Les Français ont déjà gagné – en quelque sorte

Bob Jungels remporte l'étape 9 du Tour de France

Citroën-AG2R est une équipe française et la victoire de Bob Jungels à Châtel a fait de leur Tour un succès, malgré le fait qu’il soit luxembourgeois. Ajoutez Nairo Quintana, sixième, dans le mélange de l’équipe française Arkéa-Samsic et c’est une autre réussite.

« Dans notre équipe, ce n’est pas une obsession d’avoir un Français qui gagne. Si c’est Stefan Küng ou [Kevin] Geniets, par exemple, je serais tout aussi heureux aussi », a déclaré Marc Madiot. « Nous ne pensons pas uniquement en termes de nationalité, nous pensons à l’équipe et ce qui compte, c’est que l’équipe termine première. »

Pression – et des articles comme celui-ci

Oui, il peut s’agir d’énoncer des faits, mais des articles comme celui-ci n’aident probablement pas. L’Équipe en a publié un hier aussi, explorant pourquoi les Français ne gagnent pas.

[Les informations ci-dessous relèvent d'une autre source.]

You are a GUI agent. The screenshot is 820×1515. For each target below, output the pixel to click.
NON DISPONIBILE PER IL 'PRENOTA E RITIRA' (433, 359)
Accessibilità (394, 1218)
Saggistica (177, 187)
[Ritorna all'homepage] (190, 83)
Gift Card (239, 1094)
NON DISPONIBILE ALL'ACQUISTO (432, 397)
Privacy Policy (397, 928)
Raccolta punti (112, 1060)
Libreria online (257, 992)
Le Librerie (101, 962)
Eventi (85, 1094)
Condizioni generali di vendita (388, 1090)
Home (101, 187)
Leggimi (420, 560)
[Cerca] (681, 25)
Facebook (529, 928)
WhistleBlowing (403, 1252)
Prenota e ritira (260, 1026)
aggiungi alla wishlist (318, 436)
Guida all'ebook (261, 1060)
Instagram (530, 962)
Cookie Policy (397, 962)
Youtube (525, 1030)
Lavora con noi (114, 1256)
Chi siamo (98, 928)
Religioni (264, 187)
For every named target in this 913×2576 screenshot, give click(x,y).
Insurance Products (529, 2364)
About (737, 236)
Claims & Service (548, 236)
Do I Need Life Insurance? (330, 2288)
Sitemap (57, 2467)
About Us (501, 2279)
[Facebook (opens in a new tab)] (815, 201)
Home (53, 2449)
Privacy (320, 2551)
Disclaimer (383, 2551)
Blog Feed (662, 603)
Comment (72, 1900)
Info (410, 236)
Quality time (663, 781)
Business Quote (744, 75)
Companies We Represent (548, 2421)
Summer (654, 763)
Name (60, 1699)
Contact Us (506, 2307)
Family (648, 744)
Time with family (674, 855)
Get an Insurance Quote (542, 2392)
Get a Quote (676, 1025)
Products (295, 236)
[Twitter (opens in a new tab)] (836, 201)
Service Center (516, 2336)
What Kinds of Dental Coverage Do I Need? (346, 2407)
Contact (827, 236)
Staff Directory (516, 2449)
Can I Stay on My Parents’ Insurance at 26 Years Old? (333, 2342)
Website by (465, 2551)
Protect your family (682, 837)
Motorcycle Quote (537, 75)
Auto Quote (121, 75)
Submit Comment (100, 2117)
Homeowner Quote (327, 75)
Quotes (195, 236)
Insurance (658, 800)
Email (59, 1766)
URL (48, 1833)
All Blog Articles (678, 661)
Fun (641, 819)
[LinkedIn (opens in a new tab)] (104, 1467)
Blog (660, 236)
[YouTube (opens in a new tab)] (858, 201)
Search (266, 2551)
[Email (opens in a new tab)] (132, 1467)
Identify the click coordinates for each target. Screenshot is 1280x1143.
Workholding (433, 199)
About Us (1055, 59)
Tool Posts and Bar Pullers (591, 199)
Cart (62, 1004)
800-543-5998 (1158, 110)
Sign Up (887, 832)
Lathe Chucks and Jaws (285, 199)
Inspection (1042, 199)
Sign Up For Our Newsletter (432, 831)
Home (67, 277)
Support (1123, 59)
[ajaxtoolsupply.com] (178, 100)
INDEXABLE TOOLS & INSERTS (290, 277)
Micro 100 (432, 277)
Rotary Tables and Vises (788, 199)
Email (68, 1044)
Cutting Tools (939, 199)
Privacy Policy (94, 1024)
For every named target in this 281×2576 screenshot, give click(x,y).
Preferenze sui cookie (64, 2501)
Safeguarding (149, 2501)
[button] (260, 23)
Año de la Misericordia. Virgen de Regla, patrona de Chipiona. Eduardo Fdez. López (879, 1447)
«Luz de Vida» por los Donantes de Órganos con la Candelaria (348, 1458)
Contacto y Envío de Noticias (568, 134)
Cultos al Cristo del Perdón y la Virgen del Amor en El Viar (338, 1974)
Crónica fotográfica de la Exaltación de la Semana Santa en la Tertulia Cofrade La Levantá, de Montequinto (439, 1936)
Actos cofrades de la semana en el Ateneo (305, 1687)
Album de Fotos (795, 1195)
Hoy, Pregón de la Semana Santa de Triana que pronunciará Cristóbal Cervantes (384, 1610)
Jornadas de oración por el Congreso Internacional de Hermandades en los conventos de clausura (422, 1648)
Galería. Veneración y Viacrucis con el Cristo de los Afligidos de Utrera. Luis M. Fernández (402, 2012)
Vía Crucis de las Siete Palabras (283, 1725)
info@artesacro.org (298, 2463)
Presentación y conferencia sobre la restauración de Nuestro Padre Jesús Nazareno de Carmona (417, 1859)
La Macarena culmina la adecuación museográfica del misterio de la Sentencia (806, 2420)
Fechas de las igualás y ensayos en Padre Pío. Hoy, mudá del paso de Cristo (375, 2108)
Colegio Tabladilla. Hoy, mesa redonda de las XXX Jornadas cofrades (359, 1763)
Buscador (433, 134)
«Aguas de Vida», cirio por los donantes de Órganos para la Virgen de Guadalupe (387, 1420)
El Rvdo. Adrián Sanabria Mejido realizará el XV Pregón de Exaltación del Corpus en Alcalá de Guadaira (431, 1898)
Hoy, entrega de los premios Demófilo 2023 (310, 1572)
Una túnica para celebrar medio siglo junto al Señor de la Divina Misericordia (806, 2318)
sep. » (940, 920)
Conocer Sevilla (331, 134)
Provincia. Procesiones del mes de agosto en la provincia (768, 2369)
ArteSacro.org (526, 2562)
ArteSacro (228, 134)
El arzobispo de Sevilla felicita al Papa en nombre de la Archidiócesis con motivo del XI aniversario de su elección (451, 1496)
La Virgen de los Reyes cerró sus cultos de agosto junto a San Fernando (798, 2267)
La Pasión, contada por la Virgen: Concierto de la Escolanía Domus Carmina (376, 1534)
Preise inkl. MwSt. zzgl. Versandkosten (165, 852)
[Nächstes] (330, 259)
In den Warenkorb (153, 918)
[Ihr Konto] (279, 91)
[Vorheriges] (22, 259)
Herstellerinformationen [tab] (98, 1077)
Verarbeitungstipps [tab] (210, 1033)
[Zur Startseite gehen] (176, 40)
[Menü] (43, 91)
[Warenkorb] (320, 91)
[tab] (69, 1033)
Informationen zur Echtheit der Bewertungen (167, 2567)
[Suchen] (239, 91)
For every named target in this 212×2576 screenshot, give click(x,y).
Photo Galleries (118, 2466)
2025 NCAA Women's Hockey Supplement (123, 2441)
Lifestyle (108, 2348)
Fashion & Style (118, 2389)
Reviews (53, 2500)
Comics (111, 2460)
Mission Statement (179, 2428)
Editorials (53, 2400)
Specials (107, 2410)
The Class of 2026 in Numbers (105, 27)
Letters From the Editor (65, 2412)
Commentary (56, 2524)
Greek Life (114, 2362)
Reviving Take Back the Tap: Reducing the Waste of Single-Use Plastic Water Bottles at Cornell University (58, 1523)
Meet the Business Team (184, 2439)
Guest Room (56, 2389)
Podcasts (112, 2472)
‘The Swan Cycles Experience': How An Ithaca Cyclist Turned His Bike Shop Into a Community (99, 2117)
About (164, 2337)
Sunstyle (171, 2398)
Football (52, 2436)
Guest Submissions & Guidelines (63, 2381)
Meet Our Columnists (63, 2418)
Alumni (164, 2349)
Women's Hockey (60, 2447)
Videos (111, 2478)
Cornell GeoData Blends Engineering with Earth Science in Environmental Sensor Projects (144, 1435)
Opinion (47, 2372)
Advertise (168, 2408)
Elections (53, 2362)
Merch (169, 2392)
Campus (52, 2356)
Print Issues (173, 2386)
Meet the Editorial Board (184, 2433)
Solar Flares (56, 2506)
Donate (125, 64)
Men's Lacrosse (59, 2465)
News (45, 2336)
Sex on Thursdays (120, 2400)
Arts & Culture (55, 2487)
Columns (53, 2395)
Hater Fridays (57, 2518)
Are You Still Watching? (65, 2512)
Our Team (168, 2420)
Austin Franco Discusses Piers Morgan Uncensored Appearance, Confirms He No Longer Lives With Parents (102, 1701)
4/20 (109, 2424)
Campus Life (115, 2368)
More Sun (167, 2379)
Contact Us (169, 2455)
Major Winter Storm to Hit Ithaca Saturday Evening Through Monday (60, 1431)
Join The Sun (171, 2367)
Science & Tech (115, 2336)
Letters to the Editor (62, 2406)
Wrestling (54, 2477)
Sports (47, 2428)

Lorsque cette question est continuellement posée aux coureurs et à la direction de l’équipe, cela ne peut qu’ajouter un peu à la charge psychologique.

L’attente augmentera avec chaque jour sans victoire à partir de maintenant aussi. Si les questions continuent de venir des médias (majoritairement français), cela pourrait ressembler à ce vieil adage : une marmite surveillée ne bout jamais.